Trecho para leitura:
Os atrasos, o levanta e incomoda a
fila inteira 1, 2, 3 vezes para ir sei lá onde, quando o 2º sinal já tocou...
No texto de 2016, uma de nós falava da ausência da etiqueta de plateia. Se você tem implicância com a palavra etiqueta, pode trocar por respeito que vai servir. Serviu para
uns, umas e outros, outras, no show de Alcione. No balé de 2016, uma de nós
tocou no problema do salto na escada, e fica aqui prometido um texto sobre
escada... O fato é que a gente tem de ter clareza sobre os limites do nosso
corpo, para se sentir mais confortável, à vontade e se divertir.
Mas, então, por que ir ao show?
Alguém pode alegar o não ineditismo do repertório e a disposição de todas as
músicas nas plataformas digitais como justificativa para não ir. Respeitamos.

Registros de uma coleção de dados
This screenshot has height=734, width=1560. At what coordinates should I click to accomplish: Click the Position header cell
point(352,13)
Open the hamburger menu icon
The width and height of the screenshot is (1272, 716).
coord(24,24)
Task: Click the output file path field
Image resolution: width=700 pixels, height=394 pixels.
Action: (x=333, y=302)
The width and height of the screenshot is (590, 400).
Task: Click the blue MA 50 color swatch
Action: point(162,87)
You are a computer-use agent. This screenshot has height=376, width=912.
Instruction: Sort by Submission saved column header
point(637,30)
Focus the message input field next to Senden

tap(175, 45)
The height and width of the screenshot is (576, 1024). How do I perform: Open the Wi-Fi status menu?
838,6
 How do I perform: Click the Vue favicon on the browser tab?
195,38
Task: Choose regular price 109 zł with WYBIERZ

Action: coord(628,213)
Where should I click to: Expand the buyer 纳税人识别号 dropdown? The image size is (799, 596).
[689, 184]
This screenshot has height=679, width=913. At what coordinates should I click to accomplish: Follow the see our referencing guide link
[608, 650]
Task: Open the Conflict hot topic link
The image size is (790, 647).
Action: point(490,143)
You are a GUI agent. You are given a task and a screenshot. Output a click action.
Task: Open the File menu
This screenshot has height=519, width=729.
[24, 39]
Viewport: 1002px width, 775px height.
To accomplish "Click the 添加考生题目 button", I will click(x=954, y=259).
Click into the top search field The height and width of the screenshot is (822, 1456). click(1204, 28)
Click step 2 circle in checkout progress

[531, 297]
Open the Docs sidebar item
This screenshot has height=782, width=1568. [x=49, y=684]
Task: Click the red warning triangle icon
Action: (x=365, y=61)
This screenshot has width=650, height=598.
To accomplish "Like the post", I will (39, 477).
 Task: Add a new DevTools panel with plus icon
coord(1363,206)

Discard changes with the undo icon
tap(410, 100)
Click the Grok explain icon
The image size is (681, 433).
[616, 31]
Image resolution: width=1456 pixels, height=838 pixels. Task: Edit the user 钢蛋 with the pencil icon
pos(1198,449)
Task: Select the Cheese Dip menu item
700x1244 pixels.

Tarefa proposta 1:
Verta para o inglês esta frase do trecho sobre o show: "Mas, então, por que ir ao show?"
Tarefa proposta 2:
Nos registros, reescreva as linhas que começam na que contém "Where should I" e terminam na que contém "will (39, 477).", substituindo "hot topic" por "trending topic" e mantendo todo o resto igual.

Resposta escrita 1:
But then, why go to the show?

Resposta escrita 2:
Where should I click to: Expand the buyer 纳税人识别号 dropdown? The image size is (799, 596).
[689, 184]
This screenshot has height=679, width=913. At what coordinates should I click to accomplish: Follow the see our referencing guide link
[608, 650]
Task: Open the Conflict trending topic link
The image size is (790, 647).
Action: point(490,143)
You are a GUI agent. You are given a task and a screenshot. Output a click action.
Task: Open the File menu
This screenshot has height=519, width=729.
[24, 39]
Viewport: 1002px width, 775px height.
To accomplish "Click the 添加考生题目 button", I will click(x=954, y=259).
Click into the top search field The height and width of the screenshot is (822, 1456). click(1204, 28)
Click step 2 circle in checkout progress

[531, 297]
Open the Docs sidebar item
This screenshot has height=782, width=1568. [x=49, y=684]
Task: Click the red warning triangle icon
Action: (x=365, y=61)
This screenshot has width=650, height=598.
To accomplish "Like the post", I will (39, 477).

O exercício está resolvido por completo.